Avaliando, em 1990, pares de gêmeos idênticos e fraternos crescendo separados ou vivendo juntos, demonstrou-se a contribuição da genética e a maior determinância dos fatores genéticos no IMC (MÜLLER, 2003). Os estudos de gêmeos têm tentado separar as influências ambientais das genéticas, já que, se forem criados em ambientes distintos (quando um dos gêmeos é adotado por outra família), tem-se a possibilidade de obterem-se informações sobre a influência ambiental em indivíduos com o mesmo patrimônio genético.

Stunkard et al. (1986) realizaram um estudo na Dinamarca no qual as crianças adotadas puderam ser comparadas com seus pais biológicos e com seus pais adotivos. Foram obtidas informações sobre 3.580 adotados, utilizando-se como critério o IMC. Houve relação clara entre a classe de peso dos adotados e a de seus pais biológicos, não havendo relação aparente entre crianças adotadas e seus pais adotivos, sugerindo fortemente que influências genéticas são determinantes importantes da adiposidade e que as influências ambientais têm pouco ou nenhum efeito. É importante ressaltar que as influências genéticas observadas nesse estudo não são apenas confinadas ao grupo obeso, mas se estendem a toda a faixa de adiposidade, desde os muito magros até os muito gordos (STUNKARD et al., 1986).

Borjeson, na Suécia, analisando 5.008 pares de gêmeos, selecionou 101, dos quais um ou mais estavam acima do peso em relação à altura por mais de dois desvios-padrão. O autor chegou à conclusão de que os fatores genéticos desempenham papel decisivo na origem da obesidade (BORJESON, 1976). A coexistência de obesidade em vários membros da mesma família confirma a participação da herança genética na incidência da obesidade. A probabilidade de que os filhos sejam obesos quando os pais o são foi estimada em alguns estudos, obtendo-se percentagens entre 50 e 80% (ORERA, 1997).

Em 1994 foi clonado o gene da leptina, que desencadeou verdadeira revolução na compreensão da biologia da obesidade.

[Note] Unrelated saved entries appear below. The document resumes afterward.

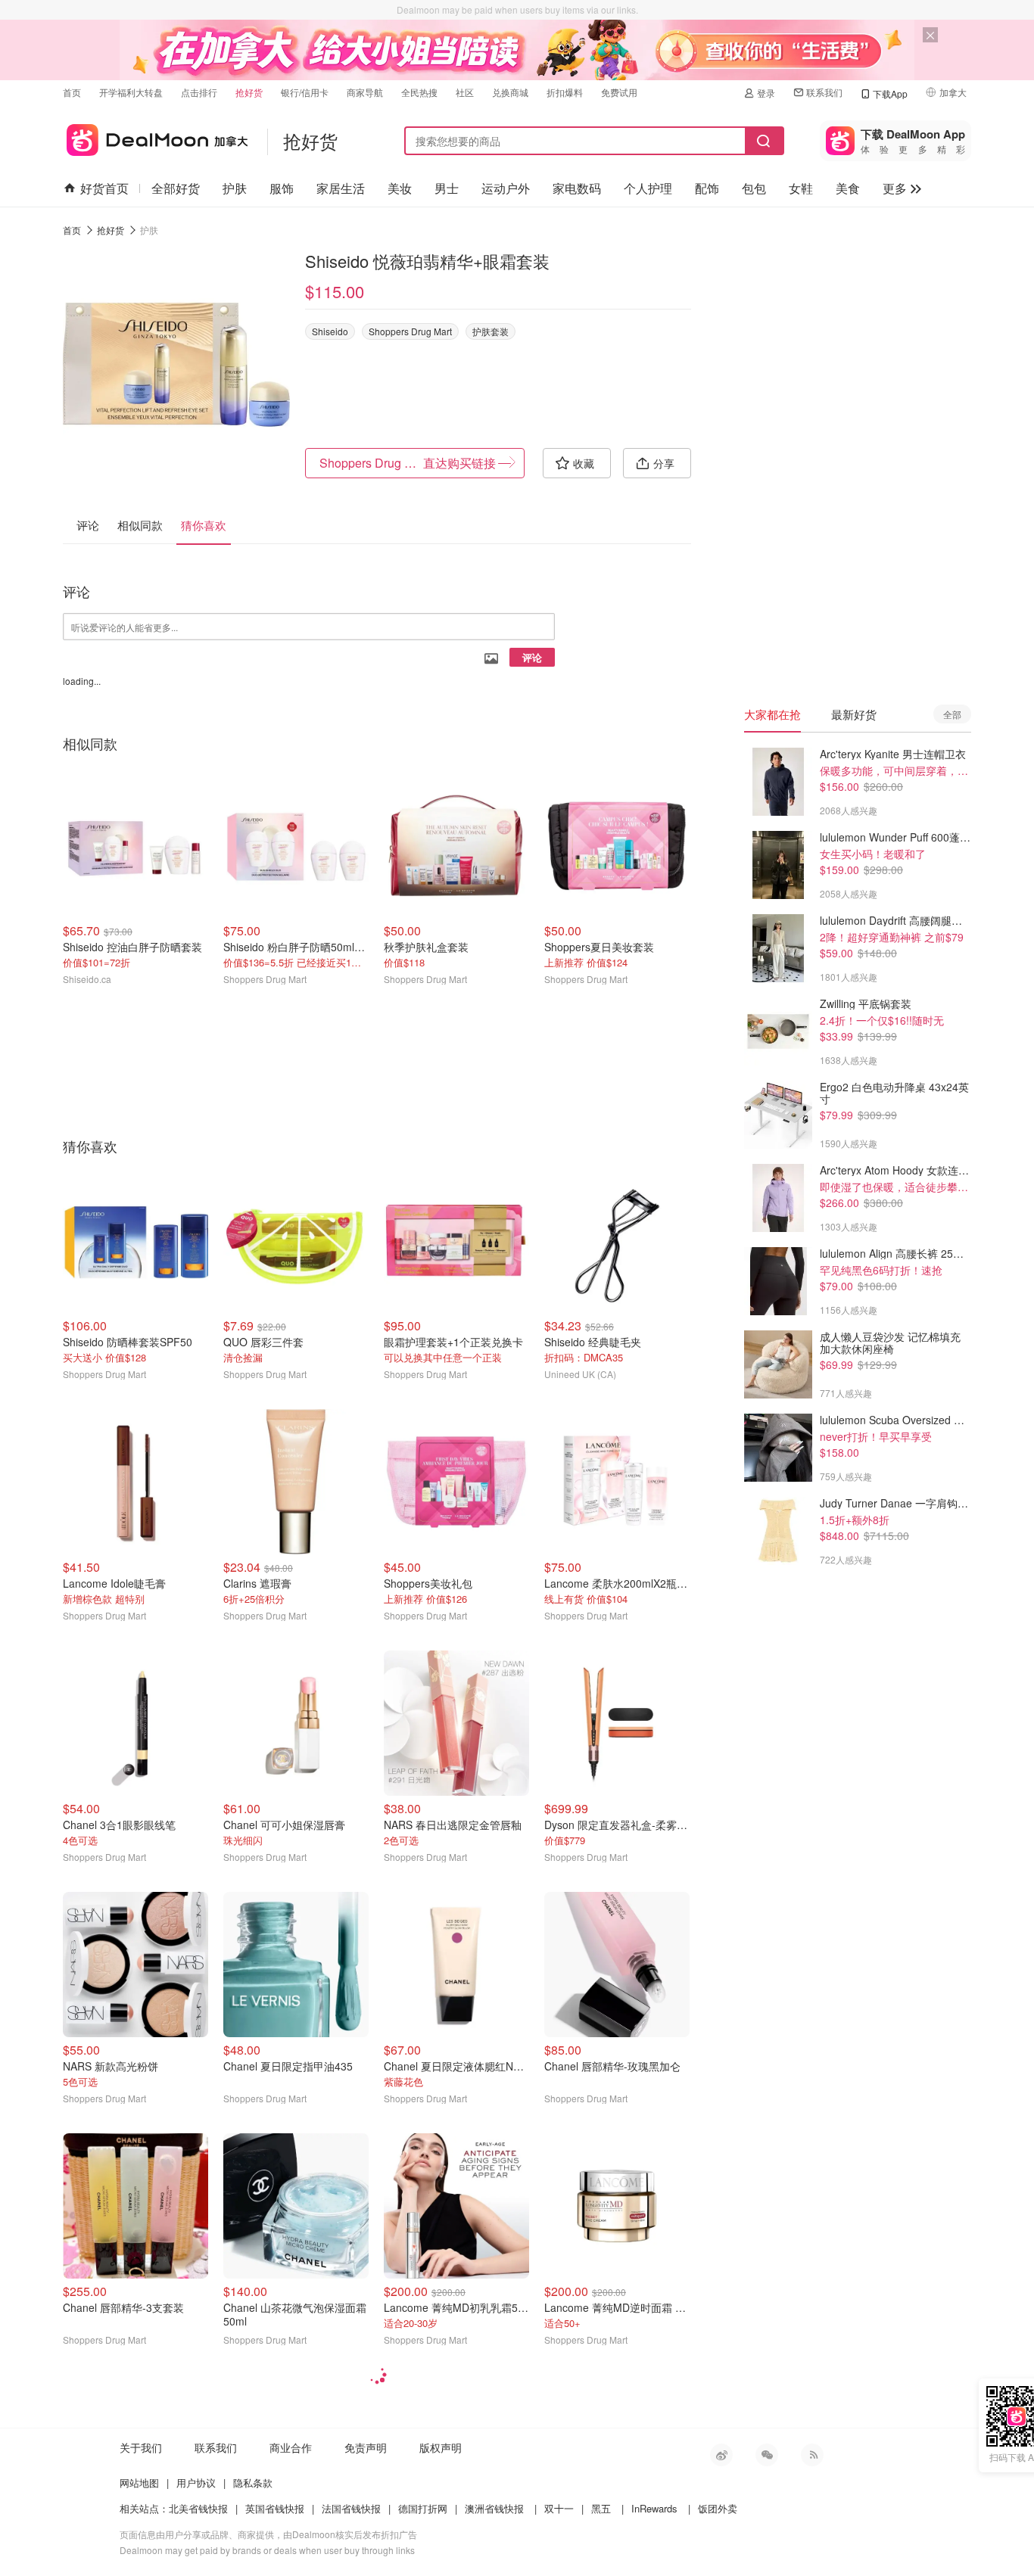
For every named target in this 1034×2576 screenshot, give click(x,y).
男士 (446, 188)
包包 (754, 188)
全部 (952, 714)
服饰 (281, 188)
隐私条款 (253, 2482)
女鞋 (801, 188)
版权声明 (440, 2447)
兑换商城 (510, 92)
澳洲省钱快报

O hormônio leptina é produzido no tecido adiposo branco e o seu receptor se expressa em vários

tecidos, mas seus efeitos sobre o peso corpóreo manifestam-se por ação hipotalâmica. É um marcador da quantidade de tecido adiposo, de modo que, com o aumento da massa adiposa, aumenta a sua produção, que reduz a ingestão alimentar (via inibição de neuropeptídeo Y) e aumenta o gasto energético, o que tende a fazer a massa adiposa retornar ao seu set point. Nas pessoas obesas, no entanto, o set point é diferente, talvez devido à resistência à ação da leptina. Já foram identificadas várias crianças que não produzem leptina: elas nascem com peso normal, mas, devido a um apetite voraz, rapidamente se tornam obesas. Esses pacientes beneficiam-se do uso desse hormônio, à semelhança das experiências realizadas com os ratos ob (ratos deficientes em leptina). No entanto, a maioria das pessoas obesas apresenta excesso de leptina, e não falta, sugerindo que o mecanismo seja mais uma resistência à sua ação do que sua falta, talvez devido à dificuldade em atravessar a barreira hematoliquórica (DAMIANI; DAMIANI; OLIVEIRA, 2005).

No entanto, a rápida elevação da obesidade nos últimos anos ocorreu num período curto demais para permitir atribuí-la a quaisquer mutações genéticas significativas nas populações. Os modelos que atribuem origem genética às obesidades, embora importantes, não têm, até o momento, qualquer aplicabilidade prática, estando restritos ao terreno experimental. A prática clínica mostra que o componente genético é indiscutível, mas é muito difícil separá-lo do contexto familiar e cultural em que a pessoa se desenvolveu ou vive e que tanto influencia o hábito alimentar (FELIX; SILVA, 2003; LIVINGSTONE, 2000).